Poco antes de la muerte de su esposo, ella también empezó a sentirse enferma. Necesitaba trasfusiones que en ningún lado le querían hacer porque "era un desperdicio", dijeron los médicos. No podía sostenerse en pie cuando decidió que sus dos hijas mayores se fueran al internado. Ahí las cuidarían. El más pequeño se quedó con la hermana de Rosario mientras ella luchaba por sobrevivir.

Fue de un hospital a otro. En todos lados la ofendían y le negaban atención médica, hasta que llegó a una organización civil que trabaja en la lucha contra el sida y a una agrupación de personas que viven con el mal. Ahí aprendió a defenderse, a descubrirse como ser humano, porque "siento, estoy viva y me duele la discriminación".

Aunque el virus de inmunodeficiencia humana se ensañó con su organismo, Rosario logró recuperarse y empezar a trabajar como costurera. Nuevamente tenía ganas de vivir y, sobre todo, de recuperar a sus hijos. Pasaron tres años antes de que pudiera hacerlo. En el internado, las monjas le dijeron que las niñas estarían mejor ahí que con ella, porque "no sabemos cuánto tiempo estarás".

No lograron detenerla. "Yo quería tenerlos conmigo porque son mis hijos. Quiero que sepan cuánto los amo y que estoy dispuesta a hacer lo que sea para seguir viva y con ellos", afirma esta mujer que ahora da la cara y ha aceptado que su historia sea contada en un libro: Rosario.
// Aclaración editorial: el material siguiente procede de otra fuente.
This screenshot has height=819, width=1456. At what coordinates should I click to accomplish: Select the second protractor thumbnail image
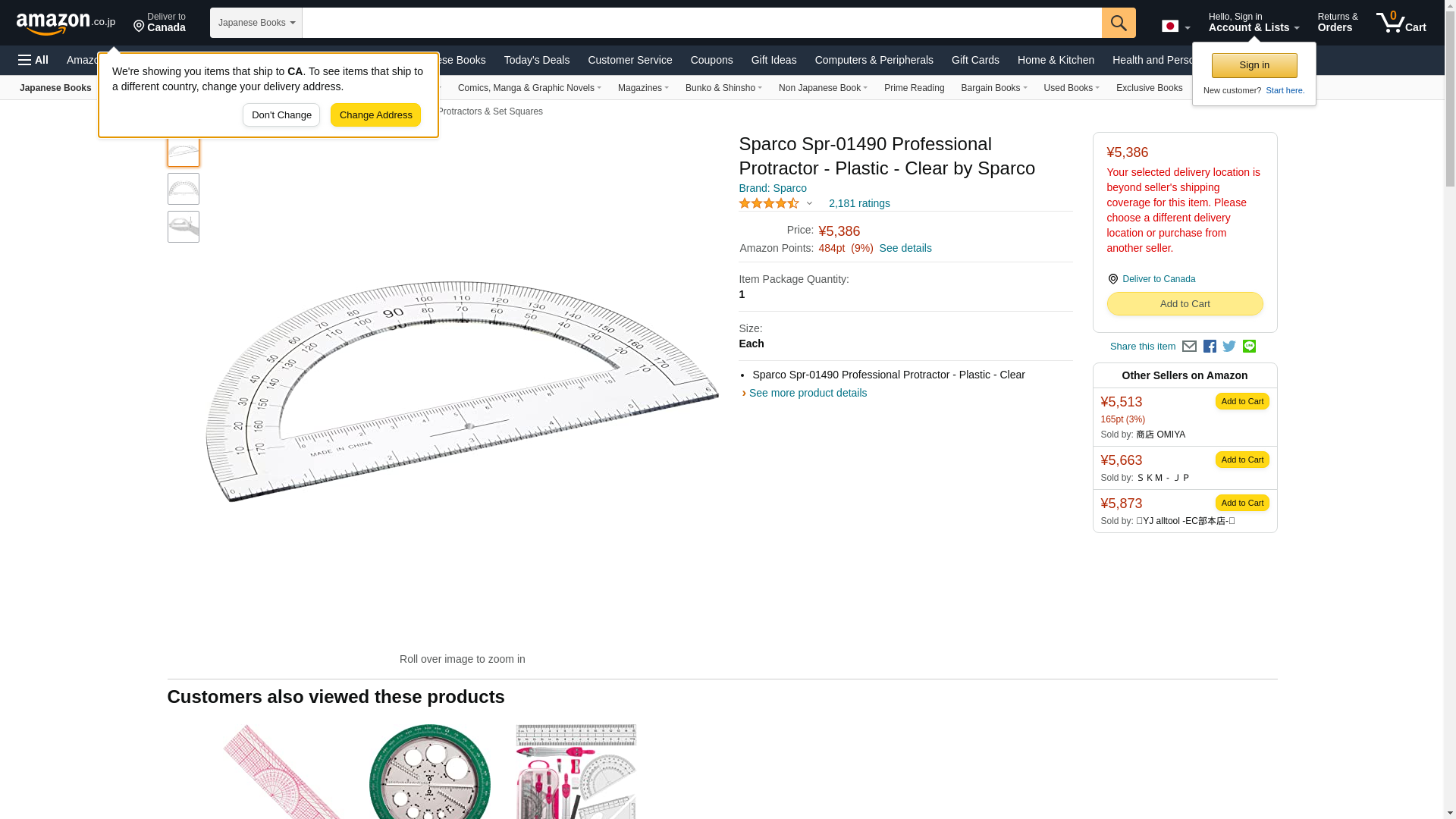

El rostro femenino del sida. (Se puede obtener en las oficinas de Salud Integral para la Mujer -Sipam- sito en Vista Hermosa número 89, colonia Portales).

Mientras Rosario platica, un niño que pronto cumplirá seis años toma su refresco sin perder detalle de la conversación, y cuando alguien le pregunta su nombre, contesta seguro: "Oscar, y soy hijo de Rosario".